Если меньшее не может объять большего, то, наоборот, меньшее может заключаться в большем.
Там, где я вижу большое действие, я хочу видеть и большие орудия.
Лонгин говорит, что ему часто кажется, будто Гомер хочет возвысить своих людей до богов и снизить богов до людей.
Изображение Пандара в четвертой книге "Илиады" -- одно из самых совершенных, самых обольстительных во всем Гомере.
Но я увлекся мелочами и, повидимому, забыл о щите, о щите Ахилловом, об этой прославленной картине, создатель которой Гомер издавна считается великим учителем живописи.
"Потерянный рай" -- это, без сомнения, первая эпопея после Гомера...
Блестящей антитезы греческого Вольтера, что живопись -- немая поэзия, а поэзия -- говорящая живопись, не было, конечно, ни в одном учебнике. Это была просто неожиданная догадка, каких мы много встречаем у Симонида и справедливость которых так поражает, что обыкновенно упускается из виду все то неопределенное и ложное, что в них заключается.
Однако древние не упускали этого из виду и, ограничивая применение мысли Симонида лишь областью сходного воздействия на человека обоих искусств, они не забывали отметить, что оба искусства в то же время весьма различны как по предметам, так и по роду их подражания.
Между тем новейшие критики, совершенно пренебрегшие этим различием, сделали из сходства живописи с поэзией дикие выводы. Они то стараются втиснуть поэзию в узкие границы живописи, то позволяют живописи заполнить всю обширную область поэзии.
Справедливо или нет предание о том, что любовь будто бы привела к первому опыту в области изобразительных искусств, но несомненно, что она не уставала направлять руку лучших древних мастеров.
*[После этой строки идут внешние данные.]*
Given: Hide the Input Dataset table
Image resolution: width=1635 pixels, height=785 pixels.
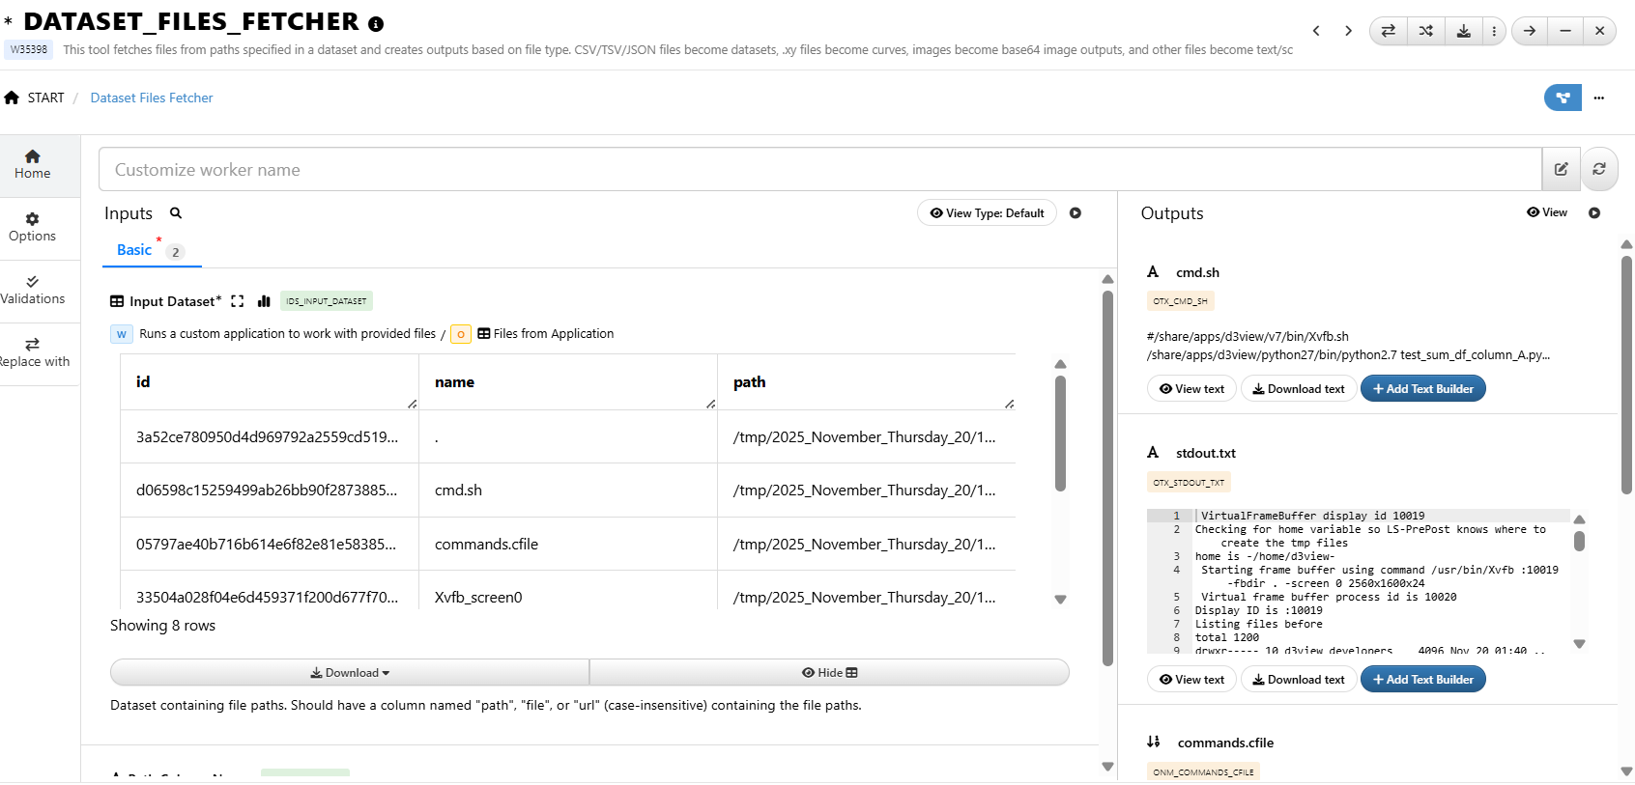Looking at the screenshot, I should tap(829, 673).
Ибо если теперь живопись понимается как искусство изображения тел на плоскости, то мудрый грек определял ей более узкие границы и ставил ее задачей только изображение прекрасных тел. Греческий художник не изображал ничего, кроме красоты; даже обычная красота, красота низшего порядка, была для него лишь случайной темой, предметом упражнения и отдыха.
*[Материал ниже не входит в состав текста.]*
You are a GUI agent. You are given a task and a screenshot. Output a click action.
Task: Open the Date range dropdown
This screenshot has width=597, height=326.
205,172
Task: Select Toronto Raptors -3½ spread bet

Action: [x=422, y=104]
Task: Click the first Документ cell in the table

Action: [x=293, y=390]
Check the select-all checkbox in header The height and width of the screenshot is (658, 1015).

В работах греческого художника должно было восхищать совершенство самого предмета; художник ставил себя слишком высоко, чтобы требовать от зрителя лишь холодного удовлетворения сходством предмета или своим умением; в его искусстве ему не было ничего дороже, и ничто не казалось ему благородней, чем конечная цель искусства.
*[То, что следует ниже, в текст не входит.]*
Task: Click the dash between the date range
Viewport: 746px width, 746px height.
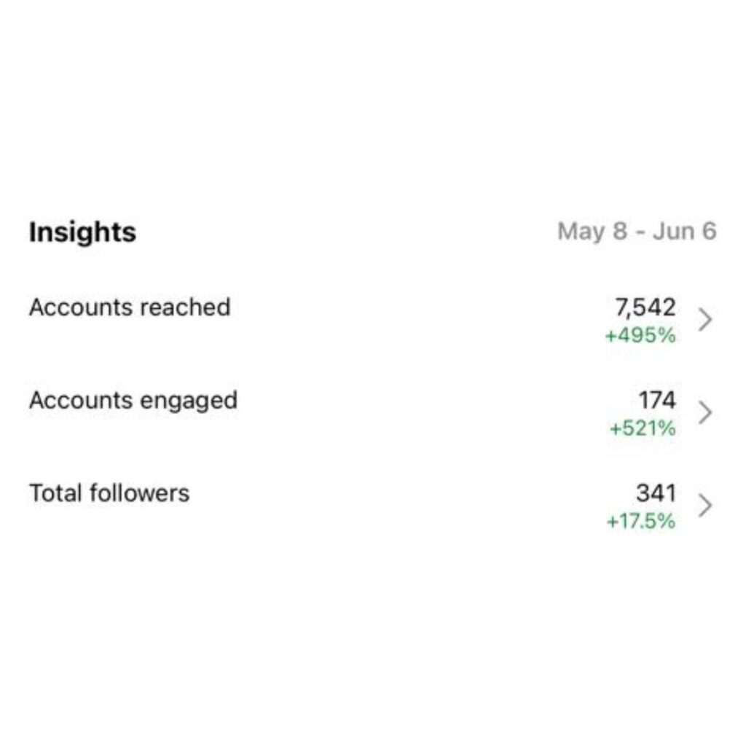Action: click(639, 232)
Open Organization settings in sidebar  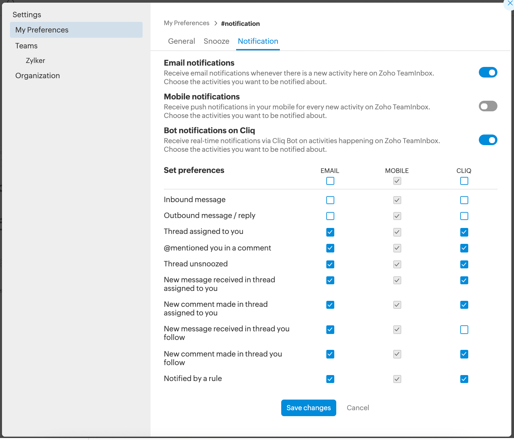click(37, 76)
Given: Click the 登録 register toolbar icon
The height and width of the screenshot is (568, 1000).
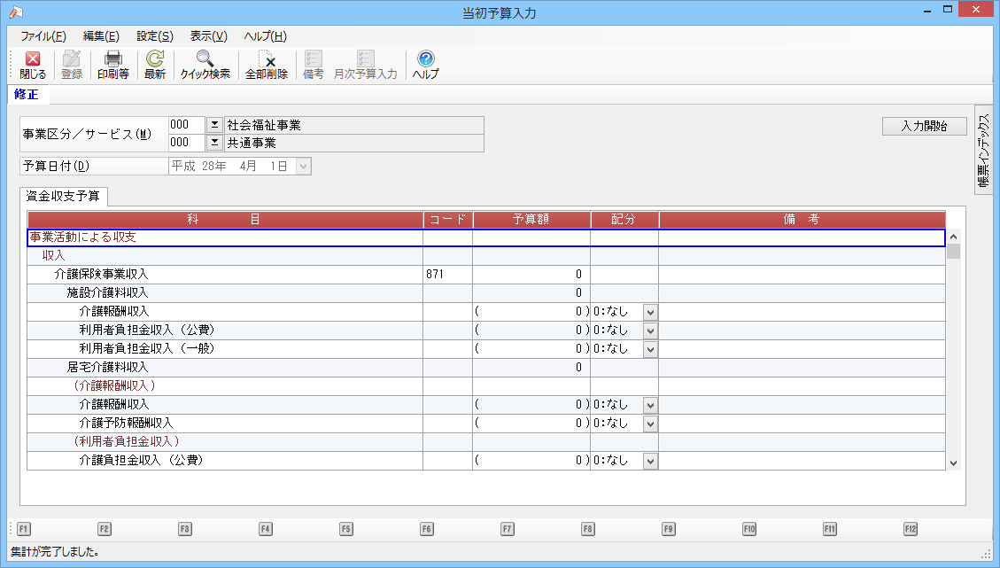Looking at the screenshot, I should click(72, 66).
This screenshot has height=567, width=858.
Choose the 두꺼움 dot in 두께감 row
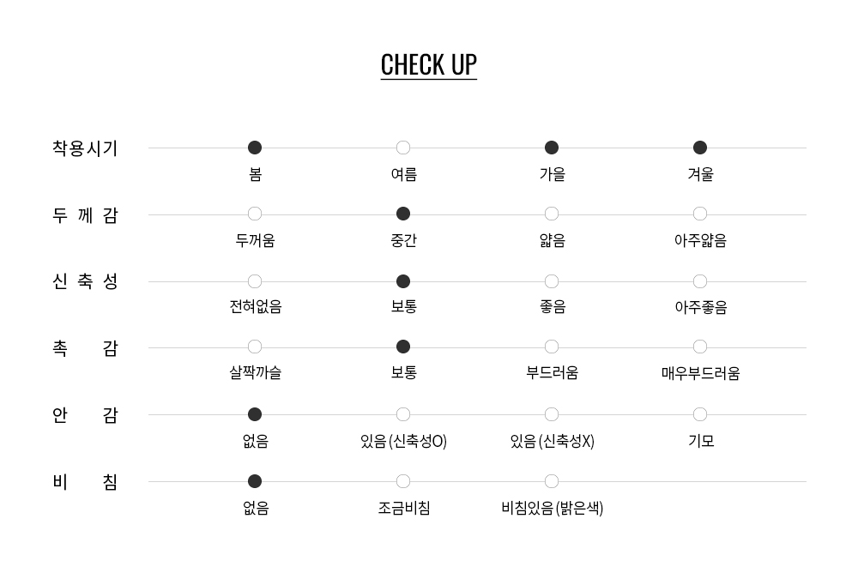255,214
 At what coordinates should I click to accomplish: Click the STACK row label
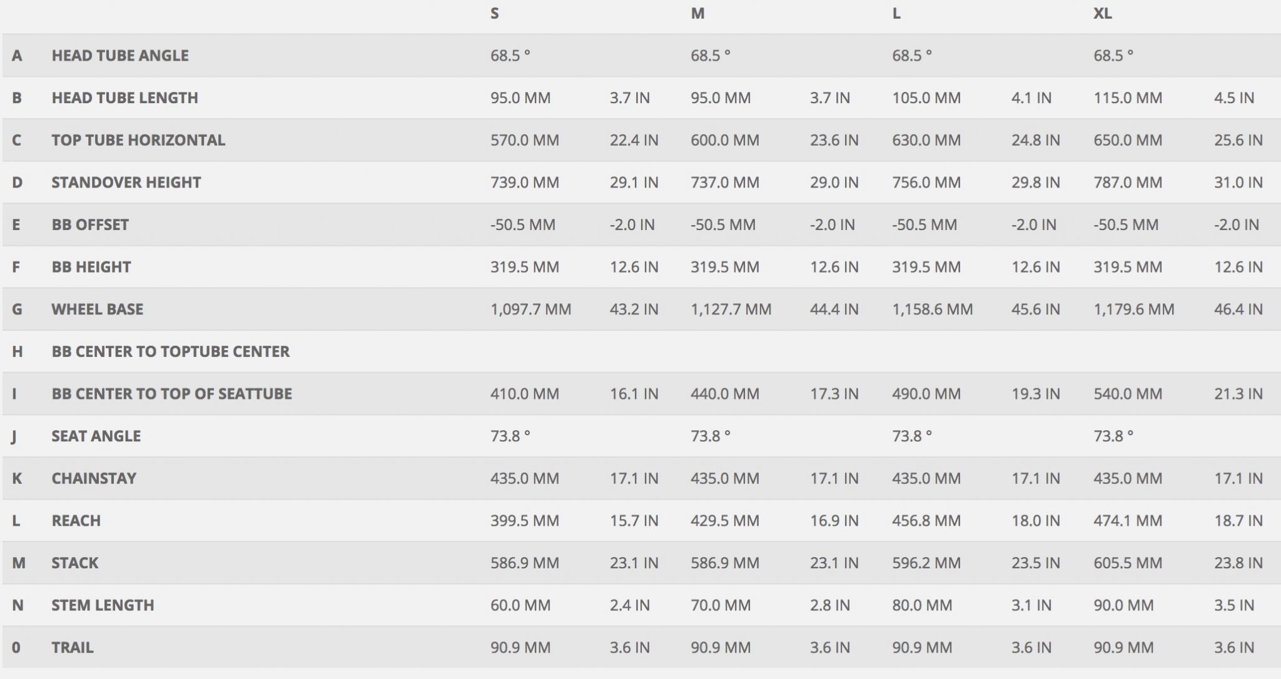click(x=75, y=563)
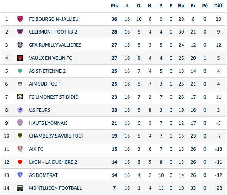
Task: Click the AS St-Etienne 2 green crest
Action: coord(20,71)
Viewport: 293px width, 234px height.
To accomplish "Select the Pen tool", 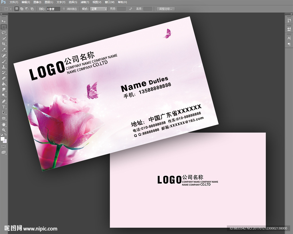I will click(x=4, y=101).
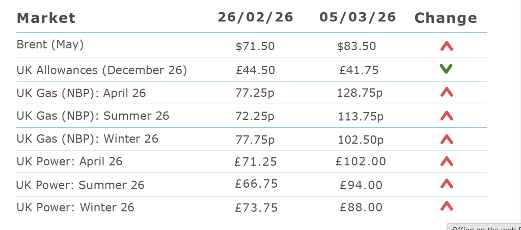Viewport: 521px width, 230px height.
Task: Select the Change column header
Action: [445, 18]
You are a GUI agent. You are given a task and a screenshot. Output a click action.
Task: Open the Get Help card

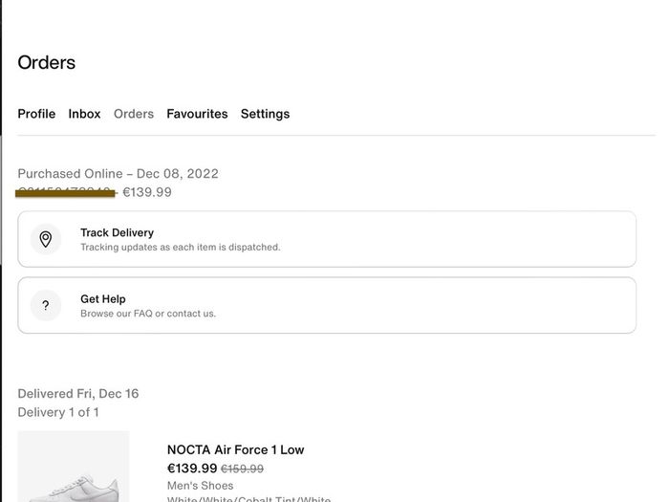[x=327, y=305]
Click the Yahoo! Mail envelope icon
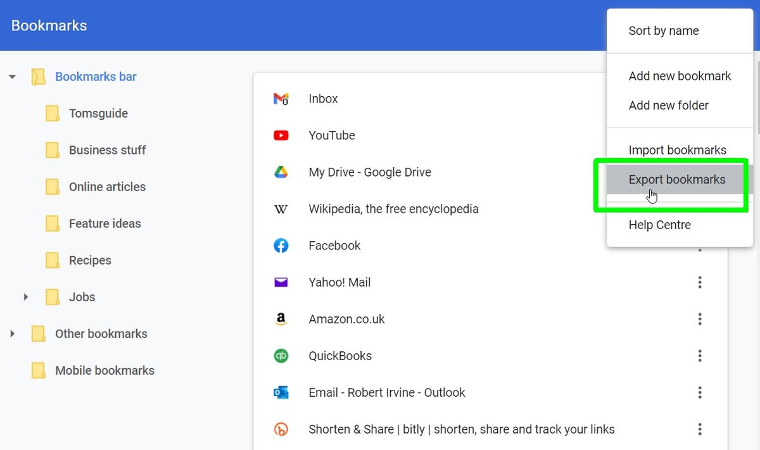The image size is (760, 450). click(281, 282)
Среди древних, кажется, Тимомах любил избирать в качестве сюжетов для своих произведений наиболее сильные страсти. Знаменитыми стали его неистовствующий Аякс, его детоубийца Медея. Но из описаний, которые мы имеем о них, ясно, что он отлично умел выбирать такой момент, когда зритель не столько видит наглядно, сколько воображает высшую силу страсти; понимал также Тимомах и то, что подобный момент не должен вызывать представления о мимолетности изображаемого -- так, чтобы запечатление его в искусстве нам не нравилось. Например, Медею изобразил он не в ту минуту, когда она убивает своих детей, но за несколько минут раньше, когда материнская любовь еще борется в ней с ревностью. Мы предвидим исход этой борьбы, мы уже заранее содрогаемся при одном виде суровой Медеи, и наше воображение далеко превосходит все, что художник мог бы изобразить в эту страшную минуту. Но запечатленная в этом произведении искусства нерешительность Медеи именно потому и не оскорбляет нас, что мы скорее желаем, чтобы и в самой действительности все на этом и остановилось, чтобы борьба страстей никогда не прекращалась или по крайней мере длилась бы до тех пор, пока время и рассудок ослабят ярость и принесут победу материнским чувствам. Удачный выбор Тимомаха вызвал многочисленные похвалы и поставил его гораздо выше другого, неизвестного художника, который был настолько неосмотрителен, что показал зрителям Медею на высшей ступени неистовства и, таким образом, придал этому быстро преходящему моменту продолжительность, против которой восстает человеческая природа. Поэт, упрекающий его за это, очень остроумно говорит, обращаясь к самому изображению Медеи: "Неужели ты постоянно жаждешь крови своих детей? Неужели беспрерывно стоят пред тобою новый Язон и новая Креуза и неустанно разжигают твою злобу? Так пропади же ты и в картине!" -- добавляет он, полный горечи.
Первый, кому пришла мысль сравнить живопись и поэзию, был человеком тонкого чутья, заметившим на себе сходное влияние обоих искусств. Он открыл, что то и другое представляют нам вещи отдаленные в таком виде, как если бы они находились вблизи, видимость превращают в действительность; и то и другое обманывают нас, и обман обоих нравится.
Второй попытался глубже вникнуть во внутренние причины этого удовольствия и открыл, что в обоих случаях источник его один и тот же. Красота, понятие которой мы отвлекаем сначала лишь от телесных предметов, получила для него значимость общих правил, прилагаемых как к действиям и идеям, так и к формам.
Третий стал размышлять о значении и применении этих общих правил и заметил, что одни из них господствуют более в живописи, другие -- в поэзии, и что, следовательно, в одном случае поэзия может помогать живописи примерами и объяснениями, в другом случае -- живопись поэзии.
Первый из трех был просто любитель, второй -- философ, третий -- художественный критик.